INSTRUCTIONS TO FOLLOW:
Give only the number of lines below that contain the word "Given".

Stored records:
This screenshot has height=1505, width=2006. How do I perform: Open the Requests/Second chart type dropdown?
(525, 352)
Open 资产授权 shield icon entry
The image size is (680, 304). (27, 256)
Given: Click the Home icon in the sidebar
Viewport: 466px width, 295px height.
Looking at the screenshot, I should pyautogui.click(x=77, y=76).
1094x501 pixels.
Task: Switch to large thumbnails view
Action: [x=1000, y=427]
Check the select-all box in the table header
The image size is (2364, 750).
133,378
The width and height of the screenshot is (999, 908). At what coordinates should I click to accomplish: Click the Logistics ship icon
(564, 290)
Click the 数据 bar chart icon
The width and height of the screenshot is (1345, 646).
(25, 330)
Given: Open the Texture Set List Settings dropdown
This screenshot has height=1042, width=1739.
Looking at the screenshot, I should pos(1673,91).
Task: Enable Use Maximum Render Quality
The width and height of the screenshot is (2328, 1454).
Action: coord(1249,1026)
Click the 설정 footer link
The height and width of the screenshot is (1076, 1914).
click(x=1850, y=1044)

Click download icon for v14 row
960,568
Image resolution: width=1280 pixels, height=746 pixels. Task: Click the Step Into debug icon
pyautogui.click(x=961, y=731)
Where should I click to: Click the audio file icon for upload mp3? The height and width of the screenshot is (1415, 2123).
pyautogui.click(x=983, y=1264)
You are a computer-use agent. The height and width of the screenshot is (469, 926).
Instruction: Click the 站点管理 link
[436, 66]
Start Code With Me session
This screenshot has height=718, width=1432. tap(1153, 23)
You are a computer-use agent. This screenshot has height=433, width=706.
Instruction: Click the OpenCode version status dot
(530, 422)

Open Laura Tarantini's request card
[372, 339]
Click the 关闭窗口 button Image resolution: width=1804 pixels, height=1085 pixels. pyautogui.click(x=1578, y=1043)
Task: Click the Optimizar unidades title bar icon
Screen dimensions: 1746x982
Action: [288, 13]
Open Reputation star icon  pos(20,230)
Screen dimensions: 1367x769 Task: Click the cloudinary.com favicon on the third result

COMPLETED TASK:
2